== Segment start ==

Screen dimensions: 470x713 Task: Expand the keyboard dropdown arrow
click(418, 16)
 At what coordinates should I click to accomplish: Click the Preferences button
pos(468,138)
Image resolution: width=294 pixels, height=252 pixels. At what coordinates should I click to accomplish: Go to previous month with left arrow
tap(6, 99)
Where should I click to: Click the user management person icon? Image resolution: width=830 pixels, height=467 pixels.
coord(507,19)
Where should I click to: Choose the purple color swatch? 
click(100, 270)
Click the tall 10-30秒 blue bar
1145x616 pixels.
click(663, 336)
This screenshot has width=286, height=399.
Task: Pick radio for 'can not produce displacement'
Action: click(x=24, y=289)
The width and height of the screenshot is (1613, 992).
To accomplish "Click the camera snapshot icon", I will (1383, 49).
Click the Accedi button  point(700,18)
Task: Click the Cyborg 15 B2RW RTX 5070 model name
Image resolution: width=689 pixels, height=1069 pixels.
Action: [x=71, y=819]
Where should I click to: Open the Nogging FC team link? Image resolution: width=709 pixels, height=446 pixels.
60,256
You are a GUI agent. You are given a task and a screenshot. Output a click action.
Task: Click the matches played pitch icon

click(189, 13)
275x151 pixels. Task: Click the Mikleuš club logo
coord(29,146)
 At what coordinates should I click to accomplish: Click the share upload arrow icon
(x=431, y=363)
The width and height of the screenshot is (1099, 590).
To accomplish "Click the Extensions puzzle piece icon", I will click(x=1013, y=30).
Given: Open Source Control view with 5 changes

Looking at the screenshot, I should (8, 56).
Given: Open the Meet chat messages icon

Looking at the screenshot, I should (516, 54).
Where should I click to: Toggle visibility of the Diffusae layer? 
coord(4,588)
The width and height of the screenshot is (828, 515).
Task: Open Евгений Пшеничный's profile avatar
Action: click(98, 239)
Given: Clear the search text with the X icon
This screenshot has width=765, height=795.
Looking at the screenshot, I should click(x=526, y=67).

== Segment end ==

TASK OBJECTIVE
Nothing in the records should change when you repeat them all.

OUTPUT
Screen dimensions: 470x713 Task: Expand the keyboard dropdown arrow
click(418, 16)
 At what coordinates should I click to accomplish: Click the Preferences button
pos(468,138)
Image resolution: width=294 pixels, height=252 pixels. At what coordinates should I click to accomplish: Go to previous month with left arrow
tap(6, 99)
Where should I click to: Click the user management person icon? Image resolution: width=830 pixels, height=467 pixels.
coord(507,19)
Where should I click to: Choose the purple color swatch? 
click(100, 270)
Click the tall 10-30秒 blue bar
1145x616 pixels.
click(663, 336)
This screenshot has width=286, height=399.
Task: Pick radio for 'can not produce displacement'
Action: click(x=24, y=289)
The width and height of the screenshot is (1613, 992).
To accomplish "Click the camera snapshot icon", I will (1383, 49).
Click the Accedi button  point(700,18)
Task: Click the Cyborg 15 B2RW RTX 5070 model name
Image resolution: width=689 pixels, height=1069 pixels.
Action: [x=71, y=819]
Where should I click to: Open the Nogging FC team link? Image resolution: width=709 pixels, height=446 pixels.
60,256
You are a GUI agent. You are given a task and a screenshot. Output a click action.
Task: Click the matches played pitch icon

click(189, 13)
275x151 pixels. Task: Click the Mikleuš club logo
coord(29,146)
 At what coordinates should I click to accomplish: Click the share upload arrow icon
(x=431, y=363)
The width and height of the screenshot is (1099, 590).
To accomplish "Click the Extensions puzzle piece icon", I will click(x=1013, y=30).
Given: Open Source Control view with 5 changes

Looking at the screenshot, I should (8, 56).
Given: Open the Meet chat messages icon

Looking at the screenshot, I should (516, 54).
Where should I click to: Toggle visibility of the Diffusae layer? 
coord(4,588)
The width and height of the screenshot is (828, 515).
Task: Open Евгений Пшеничный's profile avatar
Action: click(98, 239)
Given: Clear the search text with the X icon
This screenshot has width=765, height=795.
Looking at the screenshot, I should click(x=526, y=67).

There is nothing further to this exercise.